Contestations de la nécessité de l’expertise et de celle de son étendue et coût : deux objets distincts
Puis elle constate que l’assignation du 20 octobre 2016 « avait pour unique objet de contester le principe de l’expertise, et non son étendue, et que ce n’était que par assignation du 31 octobre 2018 devant le président du tribunal statuant en la forme des référés sur renvoi après cassation qu’avait été présentée la demande subsidiaire tendant à constater que tant le périmètre que les honoraires sollicités par le cabinet d’expertise sont excessifs ».
Transposition de la décision au CSE
- la délibération du CSE décidant le recours à l’expertise s’il entend contester la nécessité de l’expertise ;
- la notification à l’employeur du cahier des charges et des informations prévues à l’article L. 2315-81-1 (notification à l’employeur par l’expert du coût prévisionnel, de l’étendue et de la durée d’expertise) s’il entend contester le coût prévisionnel, l’étendue ou la durée de l’expertise.
Par conséquent le point de départ peut être différent, mais en tout état de cause, l’employeur ne pourra pas introduire une demande subsidiaire sur assignation plusieurs mois plus tard.

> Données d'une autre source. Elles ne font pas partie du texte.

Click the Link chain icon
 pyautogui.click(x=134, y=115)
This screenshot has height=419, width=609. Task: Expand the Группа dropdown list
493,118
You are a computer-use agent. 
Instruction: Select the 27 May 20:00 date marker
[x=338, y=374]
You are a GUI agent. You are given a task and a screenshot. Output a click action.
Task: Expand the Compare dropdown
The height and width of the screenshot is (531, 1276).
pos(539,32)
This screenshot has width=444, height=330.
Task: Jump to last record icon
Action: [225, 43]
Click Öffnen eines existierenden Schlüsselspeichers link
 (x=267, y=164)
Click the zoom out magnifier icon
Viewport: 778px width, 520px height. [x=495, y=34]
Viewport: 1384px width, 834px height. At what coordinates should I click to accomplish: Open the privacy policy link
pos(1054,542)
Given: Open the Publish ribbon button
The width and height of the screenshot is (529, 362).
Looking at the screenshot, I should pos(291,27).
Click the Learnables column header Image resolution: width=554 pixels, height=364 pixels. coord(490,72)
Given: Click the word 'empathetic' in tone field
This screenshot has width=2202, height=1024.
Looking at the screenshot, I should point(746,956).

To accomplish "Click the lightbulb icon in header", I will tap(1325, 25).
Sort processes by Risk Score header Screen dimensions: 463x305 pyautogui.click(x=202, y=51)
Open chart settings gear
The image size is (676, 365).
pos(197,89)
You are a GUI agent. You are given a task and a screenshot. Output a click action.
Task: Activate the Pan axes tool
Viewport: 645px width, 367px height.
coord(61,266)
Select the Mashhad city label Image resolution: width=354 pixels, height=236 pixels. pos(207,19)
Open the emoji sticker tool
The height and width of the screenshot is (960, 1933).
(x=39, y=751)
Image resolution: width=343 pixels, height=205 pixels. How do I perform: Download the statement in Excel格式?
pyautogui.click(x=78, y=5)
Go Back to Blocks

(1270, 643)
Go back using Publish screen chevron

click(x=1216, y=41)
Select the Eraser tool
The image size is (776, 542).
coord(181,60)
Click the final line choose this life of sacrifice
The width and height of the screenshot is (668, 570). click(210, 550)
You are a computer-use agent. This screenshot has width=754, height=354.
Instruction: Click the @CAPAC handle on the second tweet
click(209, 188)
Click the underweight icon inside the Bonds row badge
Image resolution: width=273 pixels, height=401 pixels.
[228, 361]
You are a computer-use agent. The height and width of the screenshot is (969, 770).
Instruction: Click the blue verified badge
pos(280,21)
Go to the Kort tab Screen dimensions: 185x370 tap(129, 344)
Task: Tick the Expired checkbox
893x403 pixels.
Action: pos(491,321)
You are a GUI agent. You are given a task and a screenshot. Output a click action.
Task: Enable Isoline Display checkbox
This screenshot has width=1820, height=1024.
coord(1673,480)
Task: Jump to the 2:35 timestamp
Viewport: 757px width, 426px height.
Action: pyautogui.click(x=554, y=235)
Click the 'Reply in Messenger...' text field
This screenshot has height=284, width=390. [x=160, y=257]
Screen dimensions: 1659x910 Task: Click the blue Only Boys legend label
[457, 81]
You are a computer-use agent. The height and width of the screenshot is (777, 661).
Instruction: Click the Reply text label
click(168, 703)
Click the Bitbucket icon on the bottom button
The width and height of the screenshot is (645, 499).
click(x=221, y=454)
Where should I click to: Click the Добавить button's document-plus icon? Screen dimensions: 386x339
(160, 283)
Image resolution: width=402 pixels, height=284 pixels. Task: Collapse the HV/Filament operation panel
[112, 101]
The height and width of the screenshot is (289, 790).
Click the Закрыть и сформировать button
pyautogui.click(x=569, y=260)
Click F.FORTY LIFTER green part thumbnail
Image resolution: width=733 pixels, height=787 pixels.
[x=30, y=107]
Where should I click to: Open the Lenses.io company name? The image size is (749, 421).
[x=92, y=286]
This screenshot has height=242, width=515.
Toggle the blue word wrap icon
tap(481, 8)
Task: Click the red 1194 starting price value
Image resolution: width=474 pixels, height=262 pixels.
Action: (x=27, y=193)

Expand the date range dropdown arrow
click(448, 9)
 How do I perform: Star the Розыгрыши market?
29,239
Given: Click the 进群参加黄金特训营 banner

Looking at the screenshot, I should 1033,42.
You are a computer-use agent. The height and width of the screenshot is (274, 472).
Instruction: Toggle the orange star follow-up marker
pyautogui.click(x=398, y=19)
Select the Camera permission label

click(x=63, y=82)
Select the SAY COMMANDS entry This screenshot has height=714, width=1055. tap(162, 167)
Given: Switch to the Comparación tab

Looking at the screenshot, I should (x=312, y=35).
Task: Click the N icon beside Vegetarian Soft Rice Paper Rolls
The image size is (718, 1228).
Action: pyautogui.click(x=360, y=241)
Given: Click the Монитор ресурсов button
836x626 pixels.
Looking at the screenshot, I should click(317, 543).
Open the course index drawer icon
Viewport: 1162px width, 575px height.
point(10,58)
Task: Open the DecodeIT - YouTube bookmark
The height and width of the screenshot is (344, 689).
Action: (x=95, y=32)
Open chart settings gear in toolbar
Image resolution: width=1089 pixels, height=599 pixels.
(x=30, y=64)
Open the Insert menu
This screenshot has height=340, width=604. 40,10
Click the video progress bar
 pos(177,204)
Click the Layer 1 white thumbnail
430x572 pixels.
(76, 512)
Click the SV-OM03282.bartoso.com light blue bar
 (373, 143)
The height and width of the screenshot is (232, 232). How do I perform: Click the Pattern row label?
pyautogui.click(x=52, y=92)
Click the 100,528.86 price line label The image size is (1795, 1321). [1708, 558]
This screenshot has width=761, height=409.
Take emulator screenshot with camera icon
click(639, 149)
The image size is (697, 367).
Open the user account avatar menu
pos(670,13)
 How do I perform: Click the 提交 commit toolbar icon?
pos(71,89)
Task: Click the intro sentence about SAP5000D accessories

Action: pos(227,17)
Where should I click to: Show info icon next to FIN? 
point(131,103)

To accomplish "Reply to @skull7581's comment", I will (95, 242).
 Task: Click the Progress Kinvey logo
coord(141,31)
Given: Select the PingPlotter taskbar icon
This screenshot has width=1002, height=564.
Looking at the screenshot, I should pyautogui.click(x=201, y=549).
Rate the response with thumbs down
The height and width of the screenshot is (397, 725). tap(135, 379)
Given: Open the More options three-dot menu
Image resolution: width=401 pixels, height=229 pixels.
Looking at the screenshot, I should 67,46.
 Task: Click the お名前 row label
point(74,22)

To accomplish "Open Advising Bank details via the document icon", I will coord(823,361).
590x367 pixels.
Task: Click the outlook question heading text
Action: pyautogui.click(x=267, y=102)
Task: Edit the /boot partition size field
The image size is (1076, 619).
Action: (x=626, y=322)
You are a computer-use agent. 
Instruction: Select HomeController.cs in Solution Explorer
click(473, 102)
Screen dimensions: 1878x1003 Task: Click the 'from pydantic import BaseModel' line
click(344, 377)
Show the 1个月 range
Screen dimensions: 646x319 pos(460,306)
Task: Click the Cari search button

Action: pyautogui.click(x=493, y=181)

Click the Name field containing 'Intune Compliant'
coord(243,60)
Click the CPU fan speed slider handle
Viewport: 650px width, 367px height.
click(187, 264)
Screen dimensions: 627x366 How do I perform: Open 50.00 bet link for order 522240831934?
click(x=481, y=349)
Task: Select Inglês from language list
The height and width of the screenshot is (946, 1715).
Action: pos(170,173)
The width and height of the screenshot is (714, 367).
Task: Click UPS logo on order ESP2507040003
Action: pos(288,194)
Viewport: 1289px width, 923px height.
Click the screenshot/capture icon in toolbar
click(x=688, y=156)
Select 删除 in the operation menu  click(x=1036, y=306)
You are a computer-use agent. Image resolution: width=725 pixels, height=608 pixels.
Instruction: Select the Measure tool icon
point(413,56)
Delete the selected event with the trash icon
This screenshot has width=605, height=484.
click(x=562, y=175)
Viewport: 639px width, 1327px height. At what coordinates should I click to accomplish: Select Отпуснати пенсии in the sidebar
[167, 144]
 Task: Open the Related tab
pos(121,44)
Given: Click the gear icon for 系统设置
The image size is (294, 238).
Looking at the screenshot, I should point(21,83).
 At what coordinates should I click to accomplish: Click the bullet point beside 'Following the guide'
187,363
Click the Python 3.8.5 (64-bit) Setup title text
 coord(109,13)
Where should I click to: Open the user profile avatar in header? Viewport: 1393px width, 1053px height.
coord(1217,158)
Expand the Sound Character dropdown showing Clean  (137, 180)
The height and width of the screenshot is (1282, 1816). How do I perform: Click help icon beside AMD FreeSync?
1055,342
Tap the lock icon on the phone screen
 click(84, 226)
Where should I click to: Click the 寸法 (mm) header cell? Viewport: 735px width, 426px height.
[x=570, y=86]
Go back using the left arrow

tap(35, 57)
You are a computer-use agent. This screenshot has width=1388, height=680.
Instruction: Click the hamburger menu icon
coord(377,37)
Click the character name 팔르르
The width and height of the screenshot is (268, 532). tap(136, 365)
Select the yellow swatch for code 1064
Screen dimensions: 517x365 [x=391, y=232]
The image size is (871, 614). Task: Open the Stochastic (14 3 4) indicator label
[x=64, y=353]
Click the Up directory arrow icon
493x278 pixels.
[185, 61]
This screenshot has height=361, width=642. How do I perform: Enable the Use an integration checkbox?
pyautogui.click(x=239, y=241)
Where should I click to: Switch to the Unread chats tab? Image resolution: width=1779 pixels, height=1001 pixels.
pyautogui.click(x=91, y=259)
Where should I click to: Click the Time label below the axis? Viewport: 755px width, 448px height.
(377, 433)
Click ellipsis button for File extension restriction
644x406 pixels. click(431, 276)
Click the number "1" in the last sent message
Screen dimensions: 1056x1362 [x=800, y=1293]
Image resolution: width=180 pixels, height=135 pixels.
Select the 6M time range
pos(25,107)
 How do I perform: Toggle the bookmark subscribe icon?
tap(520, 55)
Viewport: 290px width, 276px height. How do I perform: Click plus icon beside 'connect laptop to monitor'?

► Remarque : cette chronologie peut modifier la situation. En effet, l’article L. 2315-86 précise que la saisine du juge judiciaire suspend l’exécution de la décision du comité, ainsi que les délais dans lesquels il est consulté, jusqu’à la notification du jugement. Ainsi, si l’employeur conteste dans les 10 jours le principe même de l’expertise, l’expert ne peut pas commencer sa mission. Si ce dernier n’a pas encore notifié son cahier des charges, faisant démarrer le délai de contestation de l’étendue et du coût de l’expertise, ce délai n’aura donc pas commencé à courir. Par conséquent, si l’employeur est débouté de sa contestation du principe même de l’expertise, et que l’expertise reprend, il pourra alors contester son étendue et son coût une fois reçu ledit cahier des charges. Cependant, il nous semble, alors même que l’expertise est suspendue par l’action, que si l’expert a envoyé son cahier des charges avant la date de la contestation de l’expertise, l’employeur sera tenu par le délai de forclusion de 10 jours à compter de ce point de départ : il devra alors contester d’une part la nécessité de l’expertise et d’autre part son périmètre et son coût, pour que ces deux demandes distinctes soient recevables.
(*) La « forclusion » est la sanction civile qui, en raison de l’échéance du délai qui lui était légalement imparti pour faire valoir ses droits en justice, éteint l’action dont disposait une personne pour le faire reconnaître.